Après le bac, Alexandra fait du droit, de l’histoire de l’art, s’ennuie sur les bancs de l’université, devient costumière, travaille dans la production de films, puis dans la finance, atterrit à la Bourse sur le marché des dérivés, part ensuite en Inde, au Bangladesh, chine au Sénégal pour la boutique déco CSAO… Un véritable feu follet qui, poussé par la curiosité, expérimente, tente, parfois déchante. À 27 ans, après avoir postulé pour une petite annonce de Libération, elle devient journaliste économique dans l’émission Les Femmes et les Patrons d’abord.

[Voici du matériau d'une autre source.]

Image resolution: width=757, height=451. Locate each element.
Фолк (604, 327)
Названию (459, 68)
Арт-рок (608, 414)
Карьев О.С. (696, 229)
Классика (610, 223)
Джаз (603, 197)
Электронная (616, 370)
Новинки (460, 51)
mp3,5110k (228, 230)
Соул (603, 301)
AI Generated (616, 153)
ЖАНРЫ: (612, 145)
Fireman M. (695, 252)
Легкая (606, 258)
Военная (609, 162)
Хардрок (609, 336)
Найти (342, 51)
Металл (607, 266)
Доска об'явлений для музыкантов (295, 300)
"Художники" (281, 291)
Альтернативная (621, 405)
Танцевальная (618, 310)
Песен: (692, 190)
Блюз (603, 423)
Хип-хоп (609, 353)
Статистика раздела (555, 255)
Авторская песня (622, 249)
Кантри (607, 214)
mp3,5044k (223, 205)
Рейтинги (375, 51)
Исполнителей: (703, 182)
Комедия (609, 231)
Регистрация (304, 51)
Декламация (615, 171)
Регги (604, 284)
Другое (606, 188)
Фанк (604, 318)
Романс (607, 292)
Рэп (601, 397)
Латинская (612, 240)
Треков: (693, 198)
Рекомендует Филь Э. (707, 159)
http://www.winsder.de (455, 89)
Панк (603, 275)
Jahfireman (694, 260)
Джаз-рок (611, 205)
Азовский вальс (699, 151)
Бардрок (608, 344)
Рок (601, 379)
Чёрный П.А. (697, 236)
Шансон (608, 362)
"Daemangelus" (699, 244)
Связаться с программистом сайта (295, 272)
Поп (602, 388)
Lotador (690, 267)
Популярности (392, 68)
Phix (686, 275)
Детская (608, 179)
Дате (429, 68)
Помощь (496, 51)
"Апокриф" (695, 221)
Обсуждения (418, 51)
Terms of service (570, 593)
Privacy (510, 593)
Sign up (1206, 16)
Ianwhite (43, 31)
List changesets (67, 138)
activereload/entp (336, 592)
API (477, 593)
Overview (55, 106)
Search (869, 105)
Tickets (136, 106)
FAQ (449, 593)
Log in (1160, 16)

Un peu plus tard, elle décroche le casting du magazine culte La Mode, la mode, la mode, sur Paris Première, où son côté solaire et son ton décalé l’amèneront en front row des défilés et en coulisses interviewer les plus grands, Karl Lagerfeld en tête. Elle y restera une quinzaine d’années, avant de se décider à franchir le cap en lançant sa propre petite entreprise de mode. En septembre dernier, elle a aussi créé un parfum, Eucalyptic, qui sent bon l’air breton, et pense encore élargir son champ d’activité en ce début d’année. Prochaine étape après les pulls ? Ce sera sans doute le jean, confie celle qui ne s’arrête jamais et qui cite cette phrase d’André Gide, comme l’un de ses mantras préférés : «Il est bon de suivre sa pente, pourvu que ce soit en montant.»